Mi sono fatta ripetere che delezione, mutazione di cromosoma fosse (il 22q13), e mi sono messa a cercare su Internet questa “sindrome di Phelan Mc Dermid”: un’anomalia de novo, non ereditaria, venuta al mondo con lei. Cinquanta casi diagnosticati in Italia. Non l’avrebbe trovata neanche l’amniocentesi. Fa perdere il gene SHANK3, espresso soprattutto nel cervello. Me l’avrebbe trasformata presto in una bambola di pezza».

Quel giorno Ornela conosce il panico di quando qualcosa che avevi solo visto sui cartelloni per la raccolta fondi di Telethon non è più lontano: ti entra in salotto, si siede al tuo fianco, e inizia a riguardarti. «Adesso che facciamo?», si chiedono con Stefano. Decidono così: lei avrebbe lasciato il suo lavoro da commercialista, si sarebbe trasferita con Chiara e Angelica a Roma, lui avrebbe continuato a fare avanti e indietro, l’avvocato pendolare che ancora è.

«Siamo impegnate dal lunedì al sabato nelle terapie, nella logopedia, nella piscina. L’ippoterapia, tra tutte, è il trattamento che la eccita di più. Sarà per il pelo morbido del cavallo, o per la sensazione di essere alta, le sta facendo un gran bene. Succede spesso io pensi che ad Angelica abbiamo dato proprio il nome giusto: perché è buona, coccolona, ascolta la mia voce, il mio abbraccio, e sta tranquilla. Anche alla scuola materna la stimolano, e da che era un vegetale a cui alzavi il braccio e subito cadeva giù, che non reggeva la testa, non si muoveva per niente, adesso qualche piccolo segnale di presenza e interazione c’è».
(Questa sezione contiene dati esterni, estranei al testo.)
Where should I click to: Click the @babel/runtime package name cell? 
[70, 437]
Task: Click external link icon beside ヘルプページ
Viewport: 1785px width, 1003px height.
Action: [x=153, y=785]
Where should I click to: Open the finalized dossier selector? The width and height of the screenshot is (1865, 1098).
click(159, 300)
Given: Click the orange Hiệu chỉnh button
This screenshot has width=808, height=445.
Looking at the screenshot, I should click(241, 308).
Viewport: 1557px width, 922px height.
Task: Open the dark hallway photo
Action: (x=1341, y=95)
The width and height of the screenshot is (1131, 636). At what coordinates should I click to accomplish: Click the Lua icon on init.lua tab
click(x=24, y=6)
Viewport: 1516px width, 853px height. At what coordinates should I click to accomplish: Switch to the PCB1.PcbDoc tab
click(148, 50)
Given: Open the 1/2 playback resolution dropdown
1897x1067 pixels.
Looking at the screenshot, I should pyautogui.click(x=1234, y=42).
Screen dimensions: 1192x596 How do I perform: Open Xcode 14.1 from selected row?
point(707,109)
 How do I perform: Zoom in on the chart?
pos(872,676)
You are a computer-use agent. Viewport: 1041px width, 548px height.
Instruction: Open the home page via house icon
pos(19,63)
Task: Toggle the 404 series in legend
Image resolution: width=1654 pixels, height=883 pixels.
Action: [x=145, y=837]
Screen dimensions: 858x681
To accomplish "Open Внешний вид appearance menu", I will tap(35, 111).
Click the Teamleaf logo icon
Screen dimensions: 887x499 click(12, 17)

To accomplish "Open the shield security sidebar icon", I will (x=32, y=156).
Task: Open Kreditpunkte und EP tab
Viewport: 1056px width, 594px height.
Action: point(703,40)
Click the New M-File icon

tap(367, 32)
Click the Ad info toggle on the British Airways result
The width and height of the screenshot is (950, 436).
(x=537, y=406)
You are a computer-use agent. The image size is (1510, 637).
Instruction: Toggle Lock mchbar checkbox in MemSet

Il tempo passa, la situazione non è delle migliori, ma la vita è più forte, e arriva anche Domenico, che oggi ha 4 anni: «Un dono di bambino, così attento, premuroso: “Quant’è bella Angelica”, ripete sempre. Come ho fatto a partorire anche solo l’idea di un altro figlio dopo Angelica? Beh, da principio noi ne volevamo tre di figli. Poi, dopo un piccolo arresto dovuto alla notizia della malattia, ci siamo immaginati di darle un altro fratello su cui contare un domani che non ci saremo più noi, e la cosa ci dava serenità. Dimentico ogni stanchezza, a guardarli così uniti. Tutti sanno che Angelica è qui con noi, con un problema. Ai ricoveri li porto, così come al Dynamo Camp: tendo a non escluderli mai».

La paura? «Che crescendo rimanga sola. Più è sollecitata, più è viva. Più invece la lasci abbandonata, più s’irrigidisce». Che cosa le ha insegnato, questa storia, che è la sua: «La pazienza e la cura. L’amore che ti torna, più di quello che pensi e meriti». Il sogno: «Che la ricerca medica faccia sempre più in fretta passi da gigante. Io prego perché questo avvenga, la fede in me è una forza. Vorrei che con la comunicazione aumentativa e alternativa, e grazie a un computer, Angelica possa farsi capire e essere così meno assente dal mondo che la circonda. Quando con i miei figli rincasiamo, la sera, finite tutte le attività in giro per la città, ci mettiamo intorno ad Angelica, che ha un aggeggio davanti, il Vocas, e le chiediamo di dirci che cosa ha fatto a scuola, e lei allora preme un tasto attraverso cui parte – grazie alla voce registrata di un amichetto – il racconto della giornata: che cosa ha mangiato, che cosa di nuovo sa oggi rispetto a ieri. Con Chiara e Domenico si ride, stretti. A me piace, la nostra famiglia speciale».